Undead Labs laut Berichten wegen Kürzungen bei Xbox‑Studios von Schließung bedroht
Berichten zufolge könnte Microsoft Undead Labs nach Ende seines Geschäftsjahres abstoßen, wenn kein Käufer gefunden wird, was die Zukunft von State of Decay 3 in Frage stellen würde. Weitere Xbox‑First‑Party‑Studios wurden ebenfalls mit möglichen Schließungen oder Verkäufen in Verbindung gebracht.
Berichte über geplante Großentlassungen in Microsofts Xbox‑Division enthalten Gerüchte, dass First‑Party‑Studios wie Double Fine, Compulsion Games und Ninja Theory verhandeln, um eine vollständige Schließung zu vermeiden.
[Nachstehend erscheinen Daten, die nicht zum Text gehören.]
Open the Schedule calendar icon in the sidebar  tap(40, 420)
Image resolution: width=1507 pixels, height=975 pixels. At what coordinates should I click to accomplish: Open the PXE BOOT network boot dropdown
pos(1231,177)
Nun berichten GamesBeat und Windows Central, dass Undead Labs zu den Studios gehören könnte, die Microsoft nach Ende seines Geschäftsjahres am 30. Juni abstoßen könnte.
Besonders bemerkenswert ist dieser Schritt, weil Xbox kürzlich State of Decay 3 mit einem neuen Trailer beworben hat; man geht davon aus, dass das Spiel fast fertig ist, und seine Veröffentlichung wäre ungewiss, sollte Undead Labs geschlossen werden.
Jason Schreier von Bloomberg bestätigte Undead Labs nicht konkret, schrieb aber, es sei „möglich (wenn nicht wahrscheinlich) ... dass einige der zur Schließung vorgesehenen Studios ausgegliedert und wieder in die Unabhängigkeit ihrer Führung überführt werden, was potenziell einige Arbeitsplätze retten könnte.“
Einige Entlassungen erscheinen dennoch unvermeidlich. Derzeit wird State of Decay 3 für Xbox Series X|S, PlayStation 5 und PC im Jahr 2027 erwartet, und Entwickler aus verschiedenen Xbox‑Studios haben Microsoft vor möglichen Kürzungen in diesem Sommer um Entlassungsschutz gebeten.